En France, il peut s'agir d'un organisme public de recherche, d'une université, d'un établissement public de santé ou d'un établissement de santé privé d'intérêt collectif, d'un établissement public ou de toute autre personne physique ou morale ne poursuivant pas un but lucratif. On parle également de promoteur " non commercial " ou " académique ".

Deux conditions sont nécessaires à la reconnaissance du statut de promoteur institutionnel qui entraîne une taxation moindre de la recherche conduite :

- le propriétaire des données de l'essai clinique est l'organisme ;

- il n'y a pas, au moment de la demande d'autorisation d'un essai clinique, d'engagement entre le promoteur et un tiers l'autorisant à utiliser ces données pour des objectifs de commercialisation.

Un comité national de coordination de la recherche adossé à la fédération hospitalière de France s'assure ainsi de la cohérence des projets menés par les différents centres hospitaliers et universitaires ainsi que du « continuum (recherche fondamentale - recherche clinique) de la recherche biomédicale et en santé » 13 ( * ) . L'un des exemples les plus importants est celui de l'assistance publique des hôpitaux de Paris, AP-HP, promoteur institutionnel de plus de six cents protocoles par an.
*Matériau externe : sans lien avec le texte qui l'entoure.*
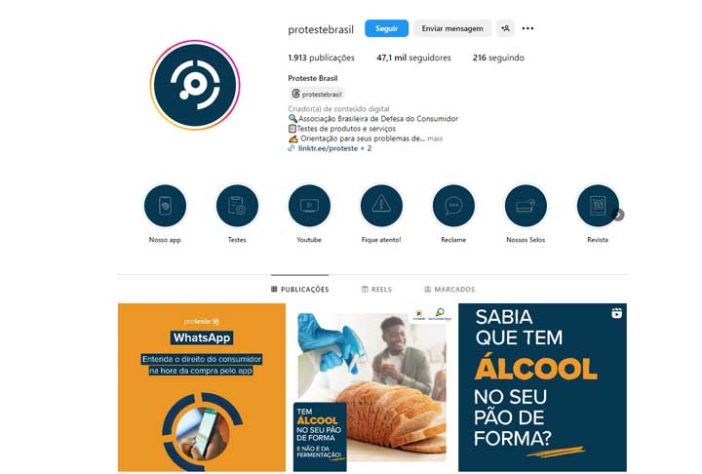Viewport: 702px width, 474px height.
Task: Open the linktr.ee/proteste link
Action: coord(328,148)
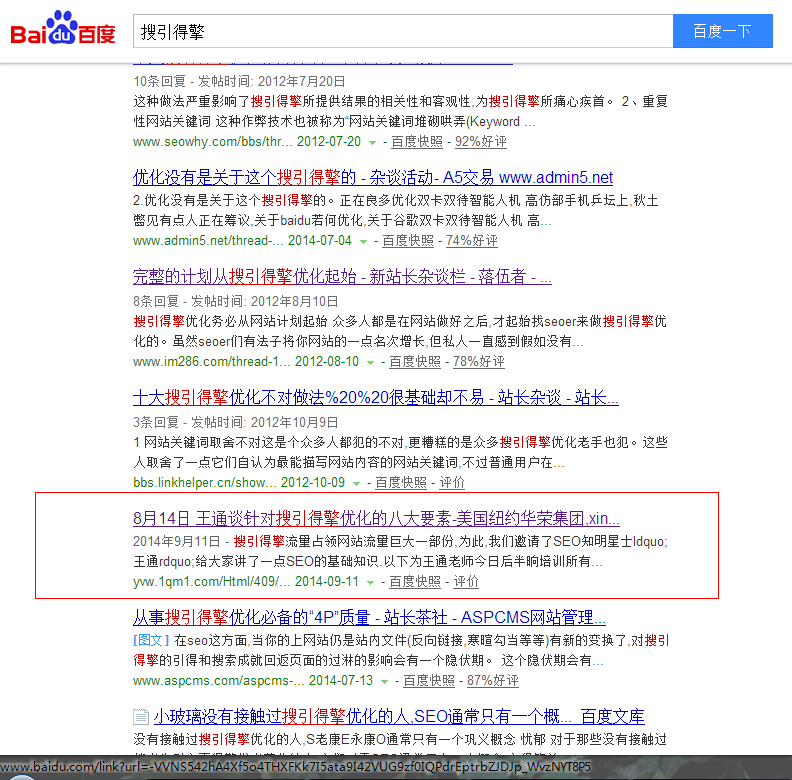
Task: Open 百度快照 for the im286.com result
Action: (415, 362)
C'est presque exclusivement dans le cadre des essais portés par des promoteurs institutionnels que peuvent s'opérer les essais comparatifs entre médicaments ou entre dispositifs médicaux, dont votre commission a eu l'occasion de souligner l'utilité 14 ( * ) et qui ne sont pas obligatoires dans le cadre des demandes d'autorisation de mise sur le marché.
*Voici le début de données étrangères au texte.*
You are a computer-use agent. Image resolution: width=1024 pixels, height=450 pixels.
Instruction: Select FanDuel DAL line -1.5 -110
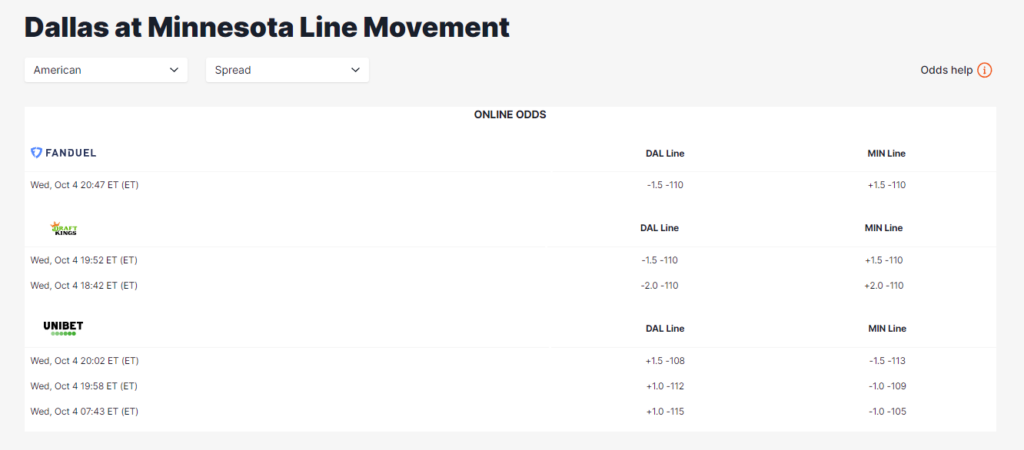pyautogui.click(x=665, y=185)
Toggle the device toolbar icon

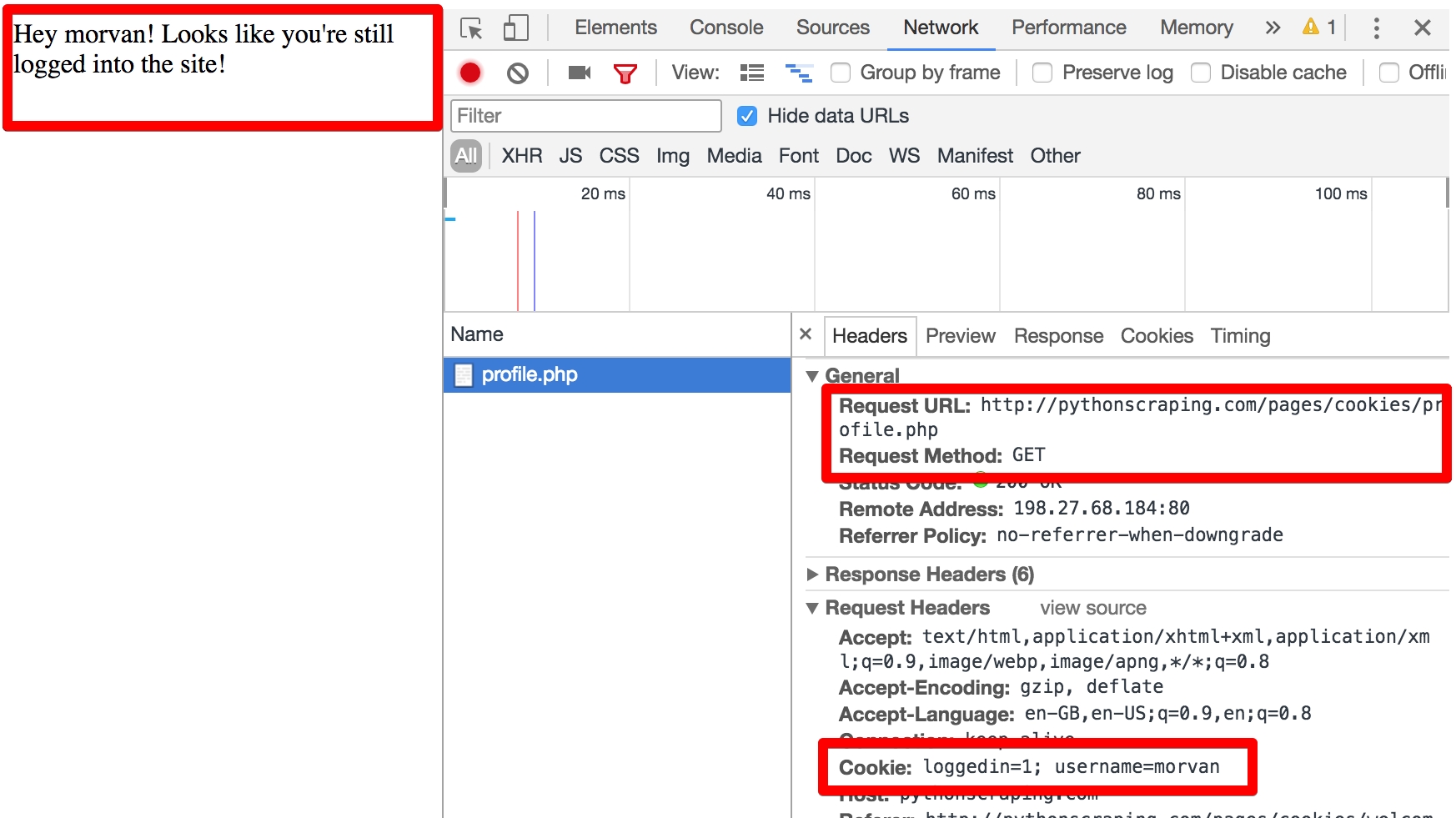pos(516,28)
La recherche menée par les promoteurs institutionnels est porteuse de bénéfices thérapeutiques et économiques réels, liés à une meilleure prise en charge des patients. Elle peut justifier un régime légal plus souple dès lors que l'on parviendra à distinguer les différentes catégories de recherches, ce qui n'est pas chose aisée.
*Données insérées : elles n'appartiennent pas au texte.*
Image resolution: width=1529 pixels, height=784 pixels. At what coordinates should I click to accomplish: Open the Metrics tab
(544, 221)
* 1 Françoise Alt-Maes, l'apport de la loi du 20 décembre 1988 à la théorie du consentement de la victime, Revue de science criminelle, 1991, p. 244.

* 2 Loi n° 88-1138 relative à la protection des personnes se prêtant à la recherche biomédicale.

* 3 Directives 65/65/CEE du Conseil, du 26 janvier 1965, concernant le rapprochement des dispositions législatives, réglementaires et administratives, relatives aux spécialités pharmaceutiques et 75/318/CEE du Conseil, du 20 mai 1975, relative au rapprochement des législations des Etats membres concernant les normes et protocoles analytiques, toxico-pharmacologiques et cliniques en matière d'essais de spécialités pharmaceutiques (spécialement la troisième partie relative aux essais cliniques).

* 4 Elle est aujourd'hui intégrée à l'agence française de sécurité sanitaire des produits de santé (Afssaps).

* 5 Loi n° 2004-806 du 9 août 2004, articles 88 et 89.

* 6 Lois n os 90-86 du 23 janvier 1990, 94-630 du 25 juillet 1994, 2002-303 du 4 mars 2002, 2004-801 du 6 août 2004, 2004-806 du 9 août 2004, 2006-450 du 18 avril 2006 et 2008-337 du 15 avril 2008.

* 7 Rapport d'information de Claude Huriet au nom de la commission des affaires sociales, Sénat n° 267 (2000-2001), le fonctionnement des comités consultatifs de protection des personnes dans la recherche biomédicale.

* 8 Décret n° 2006-477 du 26 avril 2006.

* 9 Trésor de la langue française, s.v.

* 10 Le sang de cordon : collecter pour chercher, soigner et guérir, rapport d'information établi au nom de la commission des affaires sociales, Sénat n° 79 (2008-2009).

* 11 Christiane Sinding, « Clinique », in Dictionnaire de la pensée médicale, sous la direction de Dominique Lecourt, Presses universitaires de France, 2004.

* 12 Avis aux promoteurs d'essais cliniques de dispositifs médicaux et dispositifs médicaux de diagnostic in vitro sur la mise en place et la conduite en France d'essais cliniques portant sur des dispositifs médicaux et dispositifs médicaux de diagnostic in vitro, 24 septembre 2008.

* 13 Charte du CNCR-CHU, 12 décembre 2005.

* 14 Cf. les recommandations de la mission d'information sur les conditions de mise sur le marché et de suivi des médicaments, rapport Sénat n° 382 (2005-2006) de Marie-Thérèse Hermange et Anne-Marie Payet, établi au nom de la commission des affaires sociales.